Though Robert Peel is most famous for being the man responsible for the founding of what is now the British police force, he was also a British Tory prime minister who repealed the Corn Laws.
Robert Peel was born in the Lancashire town of Bury on February 5th, 1788. He came from a wealthy family, with Peel’s father, a textile manufacturer, benefiting from the explosion of the Industrial Revolution. The young Robert Peel was educated at the prestigious Harrow School, before becoming a high achiever at Oxford University. Peel began his political career as an MP aged only 21. His maiden speech received widespread praise, and indicated that the young MP was destined for a great political career.
Peel’s Law and Order Legacy
In 1813, Robert Peel, as the Chief Secretary in Dublin, introduced a specialist force that was the foreruner of a modern police force. This force was named after him and was called the Peelers. The British slang term for someone serving in the police, a Bobby, was derived from Robert Peel’s Christian name. Peel consolidated his political career via a number of minor positions before becoming Home Secretary in 1822 (a post he filled on two occasions). It was when Home Secretary that Peel founded the Metropolitan Police Force. He also reduced the number of crimes that were punishable by execution.
Peel’s Rise and Fall
A man of strong convictions, Robert Peel resigned as Home Secretary and as an MP because of his opposition to Catholic Emancipation, but he was such a powerful political figure that he would not be away from politics for long. The early 1830s were a turbulent time in British politics and Robert Peel’s abilities counted in his favour enough for him to be appointed Prime Minister in 1834. Later that year he was also appointed the Chancellor of the Exchequer. Peel was to have a second term as Prime Minister from 1841 to 1846.

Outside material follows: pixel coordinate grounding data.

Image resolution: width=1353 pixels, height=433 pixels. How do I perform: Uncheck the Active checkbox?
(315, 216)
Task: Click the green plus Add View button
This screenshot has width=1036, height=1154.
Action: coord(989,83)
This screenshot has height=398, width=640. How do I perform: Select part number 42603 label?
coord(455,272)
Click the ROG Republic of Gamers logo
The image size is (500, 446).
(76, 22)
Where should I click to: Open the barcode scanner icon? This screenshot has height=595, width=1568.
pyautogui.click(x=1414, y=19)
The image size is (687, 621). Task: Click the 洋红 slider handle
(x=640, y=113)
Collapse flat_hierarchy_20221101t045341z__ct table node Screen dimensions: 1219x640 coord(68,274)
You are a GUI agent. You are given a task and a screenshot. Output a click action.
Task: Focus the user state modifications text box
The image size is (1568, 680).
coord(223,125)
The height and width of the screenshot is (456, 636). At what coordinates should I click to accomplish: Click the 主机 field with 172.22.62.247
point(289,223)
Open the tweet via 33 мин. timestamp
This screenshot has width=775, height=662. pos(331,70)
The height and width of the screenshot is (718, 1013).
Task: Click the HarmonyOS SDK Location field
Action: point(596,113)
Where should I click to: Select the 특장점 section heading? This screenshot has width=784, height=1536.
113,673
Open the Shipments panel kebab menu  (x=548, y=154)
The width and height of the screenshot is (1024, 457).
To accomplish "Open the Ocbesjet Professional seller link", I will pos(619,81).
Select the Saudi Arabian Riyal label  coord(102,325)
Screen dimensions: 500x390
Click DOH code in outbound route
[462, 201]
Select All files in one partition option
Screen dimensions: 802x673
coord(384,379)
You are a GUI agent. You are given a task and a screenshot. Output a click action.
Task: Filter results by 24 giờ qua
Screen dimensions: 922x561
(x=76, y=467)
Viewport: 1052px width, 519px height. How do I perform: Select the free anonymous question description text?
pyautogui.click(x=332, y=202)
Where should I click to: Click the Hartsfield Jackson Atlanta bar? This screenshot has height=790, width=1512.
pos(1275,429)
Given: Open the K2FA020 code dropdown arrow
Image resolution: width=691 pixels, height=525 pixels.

It was during his second term that the controversial Corn Laws would result in Peel’s downfall. The Corn Laws had been a definition of mercantilism in the UK for hundreds of years, but Scottish philosopher Adam Smith, often referred to as the father of the early modern period, influenced the turning away from mercantilism, or commercialism. Peel used the Irish Famine as a reason for repealing the Corn Laws, to help get food to Ireland, but it was believed to be more a case of his supporting free trade. Robert Peel died a few years after leaving office, following a riding accident, on July 2nd, 1850.